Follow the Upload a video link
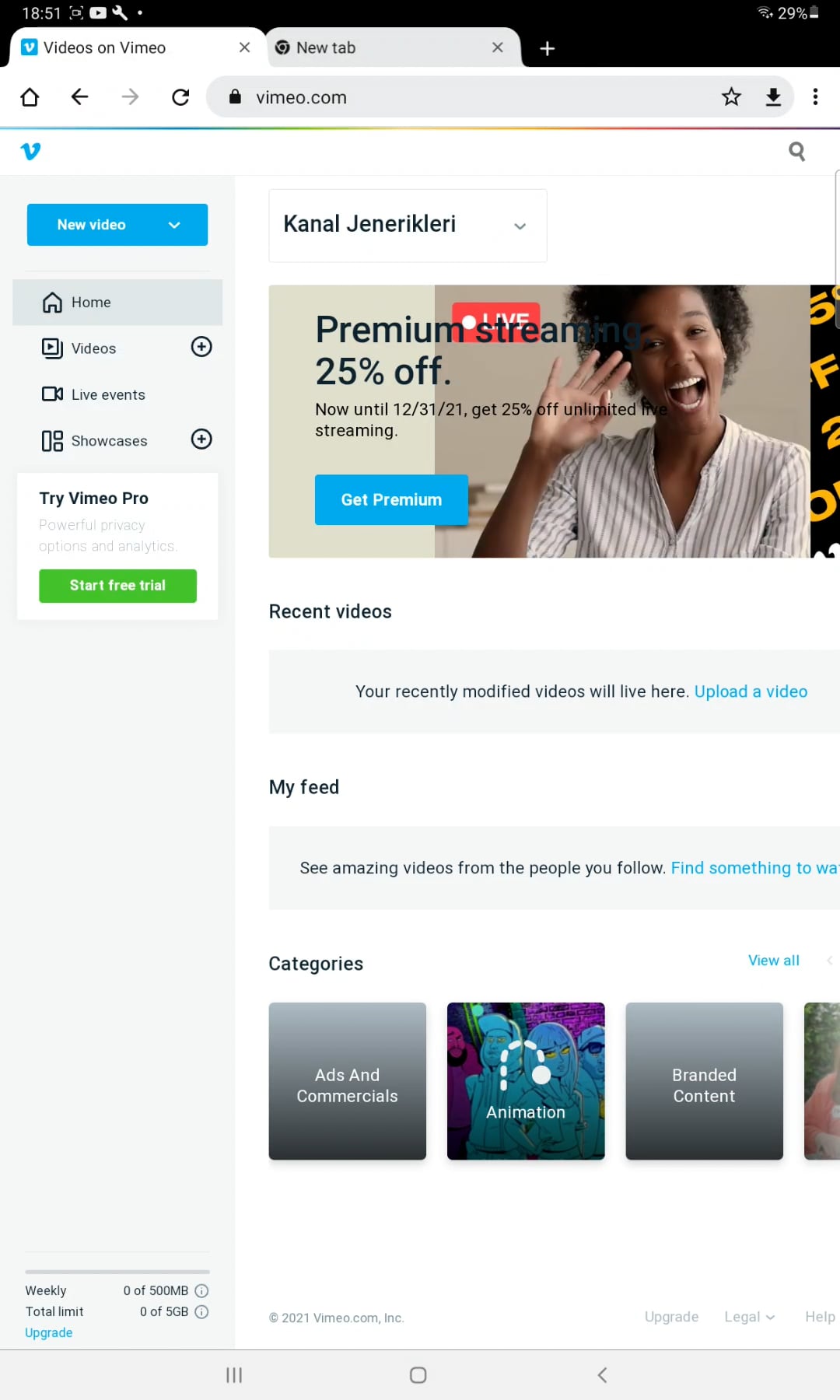The height and width of the screenshot is (1400, 840). click(x=751, y=691)
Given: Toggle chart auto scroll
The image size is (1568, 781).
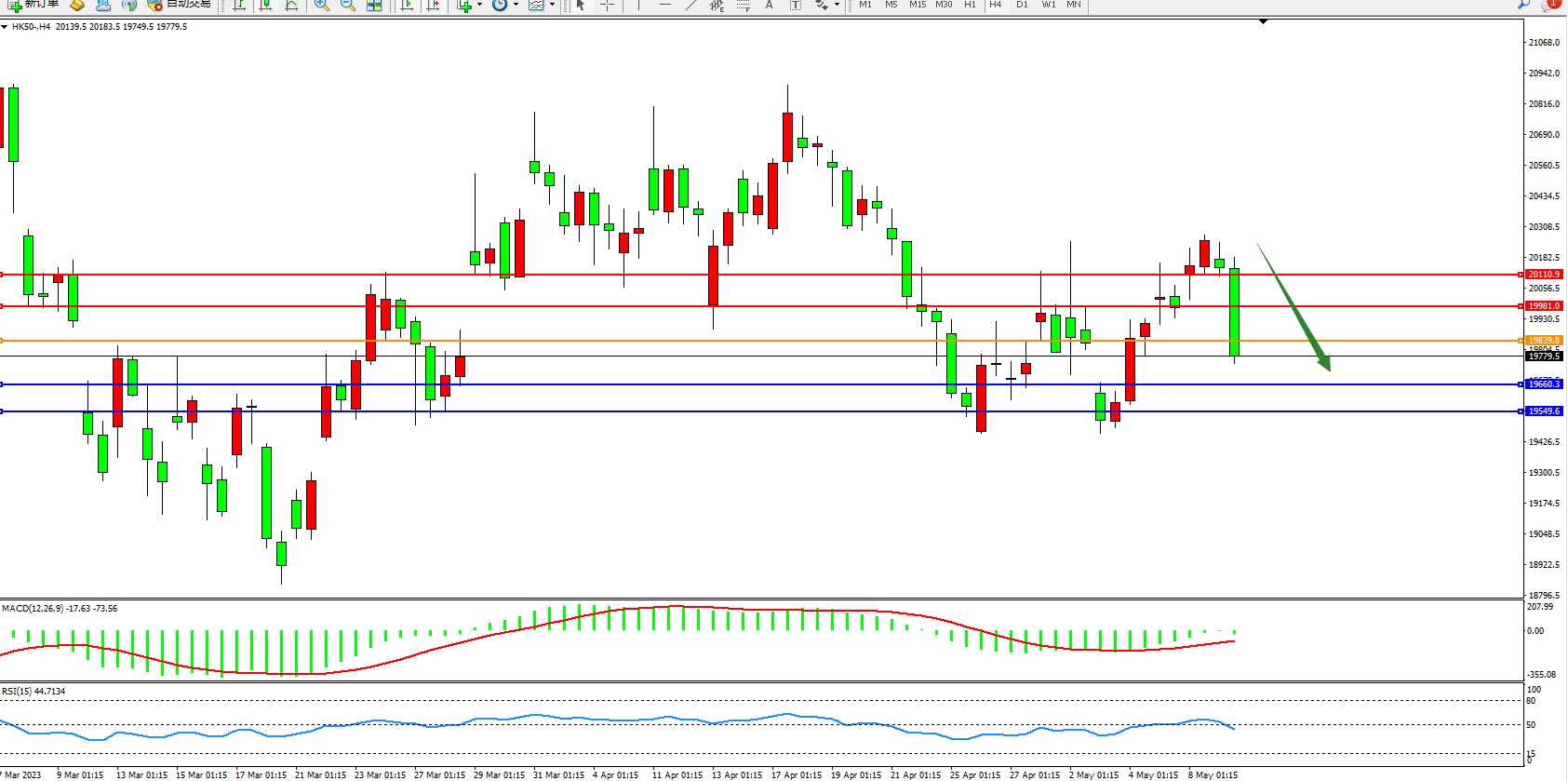Looking at the screenshot, I should (407, 6).
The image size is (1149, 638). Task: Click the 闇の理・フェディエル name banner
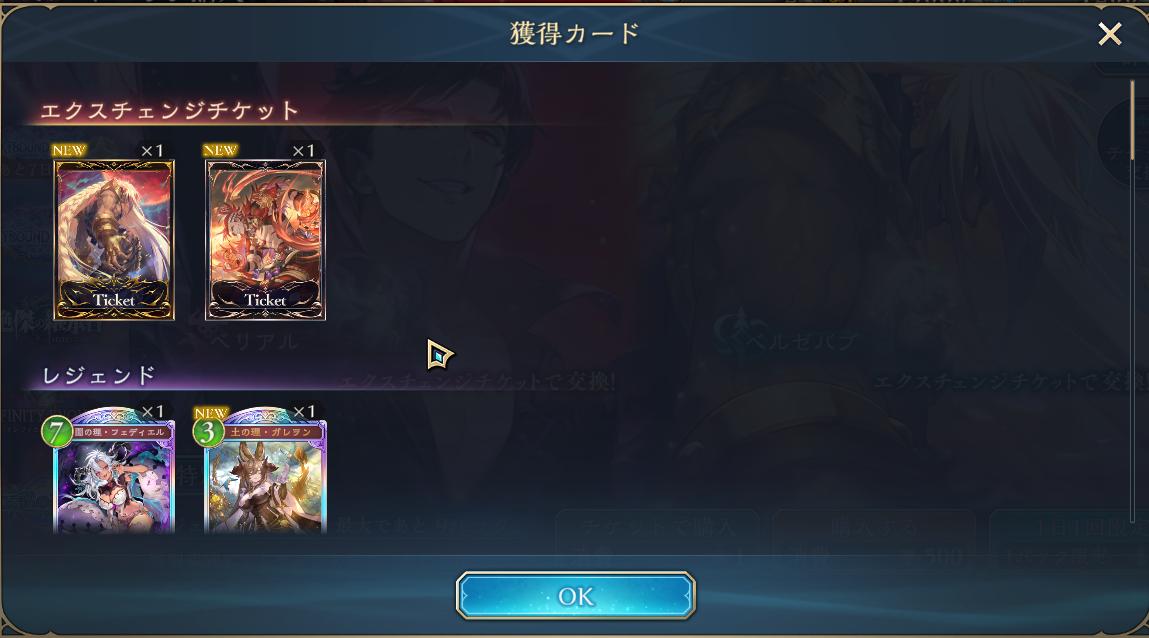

SHORT TASK: Rewrite these lines with "image size" swapped for "screenshot size", keeping everything else the same, and omit the pictures.

SOLUTION TO THIS EXERCISE:
Follow the Upload a video link
The height and width of the screenshot is (1400, 840). click(x=751, y=691)
Given: Toggle chart auto scroll
The screenshot size is (1568, 781).
Looking at the screenshot, I should (407, 6).
The screenshot size is (1149, 638). Task: Click the 闇の理・フェディエル name banner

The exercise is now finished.